Clinical Cardiology | 2015
Mintu P. Turakhia; Aditya J. Ullal; Donald D. Hoang; Claire T. Than; Jared D. Miller; Karen Friday; Marco V Perez; James V. Freeman; Paul J. Wang; Paul A. Heidenreich
OBJECTIVES The purpose of this study was to estimate rates and identify predictors of inpatient complications and 30-day readmissions, as well as repeat hospitalization rates for arrhythmia recurrence following atrial fibrillation (AF) ablation. BACKGROUND AF is the most common clinically significant arrhythmia and is associated with increased morbidity and mortality. Radiofrequency or cryotherapy ablation of AF is a relatively new treatment option, and data on post-procedural outcomes in large general populations are limited.
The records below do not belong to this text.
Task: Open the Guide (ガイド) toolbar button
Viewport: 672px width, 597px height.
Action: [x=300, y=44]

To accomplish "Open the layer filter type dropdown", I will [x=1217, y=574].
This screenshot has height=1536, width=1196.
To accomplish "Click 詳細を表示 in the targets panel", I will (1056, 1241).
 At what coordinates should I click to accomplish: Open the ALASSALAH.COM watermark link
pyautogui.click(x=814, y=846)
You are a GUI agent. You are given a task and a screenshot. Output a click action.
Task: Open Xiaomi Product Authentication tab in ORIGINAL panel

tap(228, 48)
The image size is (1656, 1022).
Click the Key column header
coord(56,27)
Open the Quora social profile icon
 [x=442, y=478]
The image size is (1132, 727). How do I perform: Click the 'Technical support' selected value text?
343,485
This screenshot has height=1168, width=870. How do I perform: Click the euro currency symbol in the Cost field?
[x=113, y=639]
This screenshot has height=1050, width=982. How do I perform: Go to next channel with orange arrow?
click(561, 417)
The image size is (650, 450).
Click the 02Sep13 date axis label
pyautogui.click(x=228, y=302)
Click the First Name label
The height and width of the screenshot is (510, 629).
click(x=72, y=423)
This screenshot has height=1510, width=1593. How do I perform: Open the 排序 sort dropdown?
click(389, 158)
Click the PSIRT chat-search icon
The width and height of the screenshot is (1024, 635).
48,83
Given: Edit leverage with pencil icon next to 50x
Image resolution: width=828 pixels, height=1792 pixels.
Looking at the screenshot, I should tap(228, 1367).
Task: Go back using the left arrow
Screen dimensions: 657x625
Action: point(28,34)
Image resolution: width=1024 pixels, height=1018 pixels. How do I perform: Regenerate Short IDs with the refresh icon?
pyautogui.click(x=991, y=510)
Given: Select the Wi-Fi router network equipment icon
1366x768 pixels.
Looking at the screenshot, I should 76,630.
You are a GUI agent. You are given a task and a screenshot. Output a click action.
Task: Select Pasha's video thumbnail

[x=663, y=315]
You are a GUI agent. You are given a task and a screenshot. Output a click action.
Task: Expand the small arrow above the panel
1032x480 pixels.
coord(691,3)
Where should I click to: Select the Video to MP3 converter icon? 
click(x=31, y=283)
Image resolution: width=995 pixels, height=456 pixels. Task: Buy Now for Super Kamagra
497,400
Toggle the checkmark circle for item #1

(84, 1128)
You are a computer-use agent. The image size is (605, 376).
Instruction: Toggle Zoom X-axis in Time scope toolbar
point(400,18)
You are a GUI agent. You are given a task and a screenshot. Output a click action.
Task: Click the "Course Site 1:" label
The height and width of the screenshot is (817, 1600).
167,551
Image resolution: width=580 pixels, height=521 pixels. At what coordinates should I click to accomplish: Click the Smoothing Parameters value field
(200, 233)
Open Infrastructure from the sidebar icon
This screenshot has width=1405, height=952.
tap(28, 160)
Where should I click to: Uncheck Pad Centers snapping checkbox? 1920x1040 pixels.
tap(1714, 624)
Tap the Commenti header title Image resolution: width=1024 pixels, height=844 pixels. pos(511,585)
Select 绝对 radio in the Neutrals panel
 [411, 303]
METHODS Using data from the California State Inpatient Database, we identified all adult patients who underwent their first AF ablation from 2005 to 2008. We used multivariable logistic regression to identify predictors of complications and/or 30-day readmissions and Kaplan-Meier analyses to estimate rates of all-cause and arrhythmia readmissions. RESULTS Among 4,156 patients who underwent an initial AF ablation, 5% had periprocedural complications, most commonly vascular, and 9% were readmitted within 30 days. Older age, female, prior AF hospitalizations, and less hospital experience with AF ablation were associated with higher adjusted risk of complications and/or 30-day readmissions. The rate of all-cause hospitalization was 38.5% by 1 year. The rate of readmission for recurrent AF, atrial flutter, and/or repeat ablation was 21.7% by 1 year and 29.6% by 2 years. CONCLUSIONS Periprocedural complications occurred in 1 of 20 patients undergoing AF ablation, and all-cause and arrhythmia-related rehospitalizations were common. Older age, female sex, prior AF hospitalizations, and recent hospital procedure experience were associated with a higher risk of complications and/or 30-day readmission after AF ablation.